◆ Items from a dataset
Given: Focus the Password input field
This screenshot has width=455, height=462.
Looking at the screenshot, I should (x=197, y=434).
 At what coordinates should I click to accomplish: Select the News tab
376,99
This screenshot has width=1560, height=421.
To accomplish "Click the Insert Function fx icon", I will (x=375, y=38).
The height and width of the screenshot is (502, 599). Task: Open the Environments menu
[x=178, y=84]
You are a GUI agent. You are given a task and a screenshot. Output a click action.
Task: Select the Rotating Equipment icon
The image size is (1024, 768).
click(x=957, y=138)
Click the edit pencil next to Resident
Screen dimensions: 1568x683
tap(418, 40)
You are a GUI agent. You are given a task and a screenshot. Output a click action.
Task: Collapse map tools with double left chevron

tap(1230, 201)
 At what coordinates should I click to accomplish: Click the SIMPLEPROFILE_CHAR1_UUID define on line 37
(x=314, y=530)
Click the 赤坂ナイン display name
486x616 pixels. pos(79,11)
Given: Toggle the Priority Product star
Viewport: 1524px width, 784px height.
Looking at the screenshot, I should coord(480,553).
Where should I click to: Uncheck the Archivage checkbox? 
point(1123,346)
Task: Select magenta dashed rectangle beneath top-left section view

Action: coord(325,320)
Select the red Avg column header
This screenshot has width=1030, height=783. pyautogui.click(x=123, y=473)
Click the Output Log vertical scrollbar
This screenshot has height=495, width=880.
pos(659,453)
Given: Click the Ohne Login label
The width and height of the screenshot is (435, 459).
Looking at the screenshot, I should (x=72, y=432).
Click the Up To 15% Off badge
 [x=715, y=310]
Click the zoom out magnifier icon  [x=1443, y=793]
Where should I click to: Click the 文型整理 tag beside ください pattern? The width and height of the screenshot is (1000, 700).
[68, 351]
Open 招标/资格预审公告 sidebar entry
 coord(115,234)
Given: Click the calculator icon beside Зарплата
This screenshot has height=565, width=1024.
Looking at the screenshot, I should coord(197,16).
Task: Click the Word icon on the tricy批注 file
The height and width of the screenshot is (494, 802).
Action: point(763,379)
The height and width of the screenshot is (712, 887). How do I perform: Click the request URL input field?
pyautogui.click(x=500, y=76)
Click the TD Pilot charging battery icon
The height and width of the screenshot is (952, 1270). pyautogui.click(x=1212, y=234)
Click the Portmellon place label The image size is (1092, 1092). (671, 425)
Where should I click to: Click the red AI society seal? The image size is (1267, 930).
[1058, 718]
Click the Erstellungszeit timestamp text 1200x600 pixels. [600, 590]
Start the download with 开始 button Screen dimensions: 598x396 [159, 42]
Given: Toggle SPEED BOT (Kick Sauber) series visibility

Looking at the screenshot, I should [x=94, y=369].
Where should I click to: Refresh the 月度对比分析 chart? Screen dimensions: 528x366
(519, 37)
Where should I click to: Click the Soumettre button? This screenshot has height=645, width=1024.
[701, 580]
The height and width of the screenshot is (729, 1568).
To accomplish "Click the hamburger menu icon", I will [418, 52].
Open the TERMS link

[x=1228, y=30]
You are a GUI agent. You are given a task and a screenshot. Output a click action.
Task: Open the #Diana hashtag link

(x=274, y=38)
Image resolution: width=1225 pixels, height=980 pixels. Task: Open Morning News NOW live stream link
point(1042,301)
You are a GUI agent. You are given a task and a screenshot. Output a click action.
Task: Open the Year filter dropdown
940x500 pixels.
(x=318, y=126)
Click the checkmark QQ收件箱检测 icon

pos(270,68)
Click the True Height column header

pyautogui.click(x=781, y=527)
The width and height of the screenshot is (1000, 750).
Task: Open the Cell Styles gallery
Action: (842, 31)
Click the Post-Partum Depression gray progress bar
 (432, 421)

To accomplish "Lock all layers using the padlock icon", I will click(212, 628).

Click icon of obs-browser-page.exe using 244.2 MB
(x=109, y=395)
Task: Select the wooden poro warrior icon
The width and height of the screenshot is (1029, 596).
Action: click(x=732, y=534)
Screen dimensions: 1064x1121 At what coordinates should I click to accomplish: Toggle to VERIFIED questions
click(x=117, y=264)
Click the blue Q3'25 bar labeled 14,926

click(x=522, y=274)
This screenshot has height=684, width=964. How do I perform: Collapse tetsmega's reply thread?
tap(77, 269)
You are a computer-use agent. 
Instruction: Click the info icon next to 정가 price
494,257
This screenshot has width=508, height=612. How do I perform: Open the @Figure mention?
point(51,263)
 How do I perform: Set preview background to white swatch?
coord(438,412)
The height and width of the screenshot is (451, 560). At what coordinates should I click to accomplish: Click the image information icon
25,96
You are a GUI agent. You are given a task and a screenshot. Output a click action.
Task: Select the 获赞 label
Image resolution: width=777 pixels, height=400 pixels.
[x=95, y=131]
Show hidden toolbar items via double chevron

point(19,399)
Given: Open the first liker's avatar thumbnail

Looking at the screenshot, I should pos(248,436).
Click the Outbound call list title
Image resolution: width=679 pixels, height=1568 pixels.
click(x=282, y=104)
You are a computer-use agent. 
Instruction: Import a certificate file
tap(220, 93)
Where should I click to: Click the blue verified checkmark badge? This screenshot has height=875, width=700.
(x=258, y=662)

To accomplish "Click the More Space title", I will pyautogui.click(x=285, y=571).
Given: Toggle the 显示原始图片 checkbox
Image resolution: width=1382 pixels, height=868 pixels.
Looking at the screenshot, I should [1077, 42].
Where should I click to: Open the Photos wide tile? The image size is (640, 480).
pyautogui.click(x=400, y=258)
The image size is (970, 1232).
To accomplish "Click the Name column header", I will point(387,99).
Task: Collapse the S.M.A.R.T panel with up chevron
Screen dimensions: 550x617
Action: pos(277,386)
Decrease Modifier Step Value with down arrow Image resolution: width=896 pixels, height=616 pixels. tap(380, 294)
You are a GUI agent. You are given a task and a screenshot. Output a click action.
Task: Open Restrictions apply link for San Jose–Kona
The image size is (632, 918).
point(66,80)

◆ ACTIVITY
Could you reproduce every entry above exactly as written?

◆ RESPONSE BOX
Given: Focus the Password input field
This screenshot has width=455, height=462.
Looking at the screenshot, I should (x=197, y=434).
 At what coordinates should I click to accomplish: Select the News tab
376,99
This screenshot has width=1560, height=421.
To accomplish "Click the Insert Function fx icon", I will (x=375, y=38).
The height and width of the screenshot is (502, 599). Task: Open the Environments menu
[x=178, y=84]
You are a GUI agent. You are given a task and a screenshot. Output a click action.
Task: Select the Rotating Equipment icon
The image size is (1024, 768).
click(x=957, y=138)
Click the edit pencil next to Resident
Screen dimensions: 1568x683
tap(418, 40)
You are a GUI agent. You are given a task and a screenshot. Output a click action.
Task: Collapse map tools with double left chevron

tap(1230, 201)
 At what coordinates should I click to accomplish: Click the SIMPLEPROFILE_CHAR1_UUID define on line 37
(x=314, y=530)
Click the 赤坂ナイン display name
486x616 pixels. pos(79,11)
Given: Toggle the Priority Product star
Viewport: 1524px width, 784px height.
Looking at the screenshot, I should coord(480,553).
Where should I click to: Uncheck the Archivage checkbox? 
point(1123,346)
Task: Select magenta dashed rectangle beneath top-left section view

Action: coord(325,320)
Select the red Avg column header
This screenshot has width=1030, height=783. pyautogui.click(x=123, y=473)
Click the Output Log vertical scrollbar
This screenshot has height=495, width=880.
pos(659,453)
Given: Click the Ohne Login label
The width and height of the screenshot is (435, 459).
Looking at the screenshot, I should (x=72, y=432).
Click the Up To 15% Off badge
 [x=715, y=310]
Click the zoom out magnifier icon  [x=1443, y=793]
Where should I click to: Click the 文型整理 tag beside ください pattern? The width and height of the screenshot is (1000, 700).
[68, 351]
Open 招标/资格预审公告 sidebar entry
 coord(115,234)
Given: Click the calculator icon beside Зарплата
This screenshot has height=565, width=1024.
Looking at the screenshot, I should coord(197,16).
Task: Click the Word icon on the tricy批注 file
The height and width of the screenshot is (494, 802).
Action: point(763,379)
The height and width of the screenshot is (712, 887). How do I perform: Click the request URL input field?
pyautogui.click(x=500, y=76)
Click the TD Pilot charging battery icon
The height and width of the screenshot is (952, 1270). pyautogui.click(x=1212, y=234)
Click the Portmellon place label The image size is (1092, 1092). (671, 425)
Where should I click to: Click the red AI society seal? The image size is (1267, 930).
[1058, 718]
Click the Erstellungszeit timestamp text 1200x600 pixels. [600, 590]
Start the download with 开始 button Screen dimensions: 598x396 [159, 42]
Given: Toggle SPEED BOT (Kick Sauber) series visibility

Looking at the screenshot, I should [x=94, y=369].
Where should I click to: Refresh the 月度对比分析 chart? Screen dimensions: 528x366
(519, 37)
Where should I click to: Click the Soumettre button? This screenshot has height=645, width=1024.
[701, 580]
The height and width of the screenshot is (729, 1568).
To accomplish "Click the hamburger menu icon", I will [418, 52].
Open the TERMS link

[x=1228, y=30]
You are a GUI agent. You are given a task and a screenshot. Output a click action.
Task: Open the #Diana hashtag link

(x=274, y=38)
Image resolution: width=1225 pixels, height=980 pixels. Task: Open Morning News NOW live stream link
point(1042,301)
You are a GUI agent. You are given a task and a screenshot. Output a click action.
Task: Open the Year filter dropdown
940x500 pixels.
(x=318, y=126)
Click the checkmark QQ收件箱检测 icon

pos(270,68)
Click the True Height column header

pyautogui.click(x=781, y=527)
The width and height of the screenshot is (1000, 750).
Task: Open the Cell Styles gallery
Action: (842, 31)
Click the Post-Partum Depression gray progress bar
 (432, 421)

To accomplish "Lock all layers using the padlock icon", I will click(212, 628).

Click icon of obs-browser-page.exe using 244.2 MB
(x=109, y=395)
Task: Select the wooden poro warrior icon
The width and height of the screenshot is (1029, 596).
Action: click(x=732, y=534)
Screen dimensions: 1064x1121 At what coordinates should I click to accomplish: Toggle to VERIFIED questions
click(x=117, y=264)
Click the blue Q3'25 bar labeled 14,926

click(x=522, y=274)
This screenshot has height=684, width=964. How do I perform: Collapse tetsmega's reply thread?
tap(77, 269)
You are a computer-use agent. 
Instruction: Click the info icon next to 정가 price
494,257
This screenshot has width=508, height=612. How do I perform: Open the @Figure mention?
point(51,263)
 How do I perform: Set preview background to white swatch?
coord(438,412)
The height and width of the screenshot is (451, 560). At what coordinates should I click to accomplish: Click the image information icon
25,96
You are a GUI agent. You are given a task and a screenshot. Output a click action.
Task: Select the 获赞 label
Image resolution: width=777 pixels, height=400 pixels.
[x=95, y=131]
Show hidden toolbar items via double chevron

point(19,399)
Given: Open the first liker's avatar thumbnail

Looking at the screenshot, I should pos(248,436).
Click the Outbound call list title
Image resolution: width=679 pixels, height=1568 pixels.
click(x=282, y=104)
You are a computer-use agent. 
Instruction: Import a certificate file
tap(220, 93)
Where should I click to: Click the blue verified checkmark badge? This screenshot has height=875, width=700.
(x=258, y=662)

To accomplish "Click the More Space title", I will pyautogui.click(x=285, y=571).
Given: Toggle the 显示原始图片 checkbox
Image resolution: width=1382 pixels, height=868 pixels.
Looking at the screenshot, I should [1077, 42].
Where should I click to: Open the Photos wide tile? The image size is (640, 480).
pyautogui.click(x=400, y=258)
The image size is (970, 1232).
To accomplish "Click the Name column header", I will point(387,99).
Task: Collapse the S.M.A.R.T panel with up chevron
Screen dimensions: 550x617
Action: pos(277,386)
Decrease Modifier Step Value with down arrow Image resolution: width=896 pixels, height=616 pixels. tap(380, 294)
You are a GUI agent. You are given a task and a screenshot. Output a click action.
Task: Open Restrictions apply link for San Jose–Kona
The image size is (632, 918).
point(66,80)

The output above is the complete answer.